Le résultat, s’il conserve la silhouette d’origine, perd la rigueur et la finesse architecturale du modèle.
Le château de Mathan, exposé aux embruns, fragilisé par le temps et le vandalisme fut finalement détruit en 1943 lors des bombardements américains.

Que devient le château de Courbevoie après le décès de Renouard-Larivière ?

Renouard-Larivière décède en 1878. Son épouse et ses enfants demeurent encore quelques années à Courbevoie.
En 1891, le château est vendu à Alexandrine Lassarteux.
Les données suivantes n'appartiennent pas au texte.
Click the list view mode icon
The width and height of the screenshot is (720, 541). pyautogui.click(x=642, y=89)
L’association « les Violettes »

En 1902, une association catholique dédiée à l’éducation des jeunes filles pauvres ou abandonnées s’y installe.
Les Violettes Association caritative au Château Larivière ( SHC)
Les Violettes Association caritative au Château Larivière ( SHC)
Les pensionnaires y apprennent la fabrication de fleurs artificielles, tout en suivant une instruction générale .Cette œuvre caritative, fondée par une ancienne ouvrière fleuriste avec l’aide de l’abbé de Villequier, avait d’abord été accueillie à Courbevoie, au château de la Montagne, puis à Neuilly, avant de trouver refuge au Château Larivière.
Le château prend alors le surnom de « Château des Fleurs », en référence à cette activité artisanale.
Les pensionnaires du Château des fleurs
Les pensionnaires du château des Fleurs
En 1916, lors d’une visite officielle, la reine Nathalie de Serbie lui donne un nom encore plus poétique : le « Château des Violettes ».
En 1922, l’association devient pleinement propriétaire des lieux, mais se met à la recherche de locaux plus vastes. Elle quittera finalement le château en 1928.
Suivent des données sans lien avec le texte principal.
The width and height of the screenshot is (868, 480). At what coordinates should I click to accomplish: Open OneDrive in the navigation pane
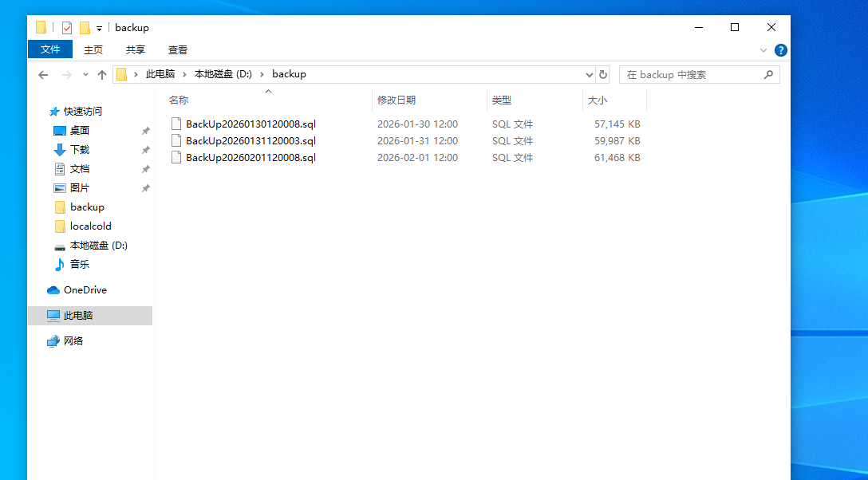pyautogui.click(x=85, y=290)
La ville de Courbevoie le transforme en bibliothèque

En 1955, une délibération du Conseil municipal évoque pour la première fois l’idée d’une acquisition du château par la ville de Courbevoie.
Dès 1957, la bibliothèque municipale s’installe dans les locaux. L’achat ne sera concrétisé qu’en 1975, marquant le début d’une nouvelle vie pour l’édifice. Un ascenseur est alors ajouté, permettant d’accéder au dernier étage.
Ce réaménagement fait du château un point culturel fort, au cœur de la Ville, tout en préservant son architecture.
En 2020, la Municipalité de Courbevoie achète au sculpteur Arnaud Kasper, ancien Courbevoisien, sa sculpture de Victor Hugo réalisée en 2002 à l’occasion du bicentenaire de sa  mort.
Sculpture VH Casper (Photo SHC)
Sculpture VH Casper (Photo SHC)

Conclusion

De la réussite extraordinaire de Romain-Anténor Renouard-Larivière aux fastes du Second Empire, du développement des grands magasins  parisiens, au développement industriel et à la naissance du Courbevoie  culturel moderne, le Château Larivière constitue une illustration intéressante de l’atmosphère du XIXᵉ siècle et de son évolution

Son architecture raffinée, son décor néo-Louis XIII et ses multiples vies – résidence, œuvre caritative, bibliothèque –  en font un témoin intéressant du patrimoine francilien.

Miraculeusement préservé des bombardements alliés en 1943, il demeure aujourd’hui un symbole de la continuité entre l’histoire et la modernité, un lieu où la mémoire de la ville continue de vivre pleinement son destin.